Prior to the Blue Hill shooting, one of the officers used deadly force twice, and the other two each used it once. Three of those shootings were deemed justified by the state. The other investigation, where police blew up a house in Dixmont in 2018, is ongoing. No shooting by police has been determined unjustified by the attorney general’s office.
Like the Blue Hill shooting, the previous cases all involved standoffs and armed confrontations.
Before the Blue Hill shooting, Duff used deadly force twice as a member of the state police tactical team, a group of troopers that works with state police crisis negotiators in searches for wanted felons, hostage situations and cases where people barricade themselves. That team is responsible for 26 of the more than 150 shootings by Maine police since 1995.
The first shooting was in 2014, when Duff shot and wounded Jeffrey Barnard in Ellsworth after a 20-hour standoff. In that case, Barnard fired several rounds from a rifle and threw a Molotov cocktail at officers who had surrounded him in a camper that he occupied.
Barnard refused to leave the camper and the hours-long standoff ensued.

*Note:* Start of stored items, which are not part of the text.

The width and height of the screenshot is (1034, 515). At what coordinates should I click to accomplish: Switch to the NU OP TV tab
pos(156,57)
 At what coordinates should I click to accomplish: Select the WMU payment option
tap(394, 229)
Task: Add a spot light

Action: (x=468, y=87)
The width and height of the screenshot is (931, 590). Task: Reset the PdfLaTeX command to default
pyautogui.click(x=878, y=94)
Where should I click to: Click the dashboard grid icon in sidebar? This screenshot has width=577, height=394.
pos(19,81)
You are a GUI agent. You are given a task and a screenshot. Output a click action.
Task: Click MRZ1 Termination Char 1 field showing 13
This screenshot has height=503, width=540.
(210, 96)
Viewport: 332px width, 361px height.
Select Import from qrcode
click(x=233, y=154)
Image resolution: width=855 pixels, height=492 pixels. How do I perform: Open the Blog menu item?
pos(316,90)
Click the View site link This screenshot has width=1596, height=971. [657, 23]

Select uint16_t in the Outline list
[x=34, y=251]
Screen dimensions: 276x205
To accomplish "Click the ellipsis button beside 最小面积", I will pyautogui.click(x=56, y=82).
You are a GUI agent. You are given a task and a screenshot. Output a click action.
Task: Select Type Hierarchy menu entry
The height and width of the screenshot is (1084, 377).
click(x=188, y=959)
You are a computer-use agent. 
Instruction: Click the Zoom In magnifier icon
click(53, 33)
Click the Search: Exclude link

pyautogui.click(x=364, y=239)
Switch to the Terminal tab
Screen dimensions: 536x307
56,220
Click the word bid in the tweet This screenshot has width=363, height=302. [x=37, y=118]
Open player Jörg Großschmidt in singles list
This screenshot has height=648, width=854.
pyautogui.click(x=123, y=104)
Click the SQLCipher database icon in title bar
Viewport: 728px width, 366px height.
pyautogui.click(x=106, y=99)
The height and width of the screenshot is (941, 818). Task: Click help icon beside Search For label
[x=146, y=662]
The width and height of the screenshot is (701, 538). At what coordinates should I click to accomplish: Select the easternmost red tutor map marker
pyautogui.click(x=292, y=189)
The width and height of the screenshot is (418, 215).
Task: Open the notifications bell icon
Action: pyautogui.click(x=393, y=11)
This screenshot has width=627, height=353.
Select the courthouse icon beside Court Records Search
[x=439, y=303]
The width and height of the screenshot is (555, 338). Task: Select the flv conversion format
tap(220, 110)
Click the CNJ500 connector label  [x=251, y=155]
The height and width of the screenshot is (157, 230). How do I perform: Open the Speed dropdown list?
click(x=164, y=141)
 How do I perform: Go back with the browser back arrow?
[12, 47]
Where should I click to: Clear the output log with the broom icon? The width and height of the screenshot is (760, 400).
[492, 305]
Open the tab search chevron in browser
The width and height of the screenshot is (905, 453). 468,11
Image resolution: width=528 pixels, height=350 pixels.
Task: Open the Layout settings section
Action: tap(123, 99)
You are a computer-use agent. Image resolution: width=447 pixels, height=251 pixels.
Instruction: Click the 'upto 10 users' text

Barnard fired several rounds and told officers he had 100 rounds of ammunition, and Duff eventually shot him while Barnard had his rifle raised, officials said.
State law allows law enforcement officers to use deadly force in self-defense if they believe their life is in danger and that deadly force is necessary.
In 2020, Duff and another member of the tactical team fatally shot Thomas Powell in Old Town. Police suspected Powell of burglary and stealing a car in Surry. He was believed to have a deteriorating mental state and had barricaded himself in an Old Town home. After several hours, Powell fired at officers with a rifle in a densely populated neighborhood.
After firing three shots, officers said that Powell, with a rifle across his chest, appeared to be scanning the area looking for another target. Powell refused repeated commands from Duff and the other officer to drop the gun and continued walking with the rifle. Duff and state police trooper Garrett Booth then fatally shot him, investigators said.
Dylan Hall, the deputy sheriff with Hancock County involved in the Blue Hill shooting, shot and injured a man in Bangor in 2018 when Hall was a Bangor police officer.
Hall was responding to a report of Brian Barker brandishing a knife at a woman’s apartment. Barker was threatening to cut his own throat, according to the woman, who had locked herself in her car, officials said.
When officers arrived at the scene on Grove Street, they found Barker outside on the sidewalk with an 8-inch knife. He told officers to “go ahead and smoke me,” according to the attorney general’s report. The officers told Barker to drop the knife more than 20 times, but he continued to walk toward them with the blade.
Hall fired four shots at Barker, hitting him three times from about 15 feet away. Barker survived and was taken to the hospital.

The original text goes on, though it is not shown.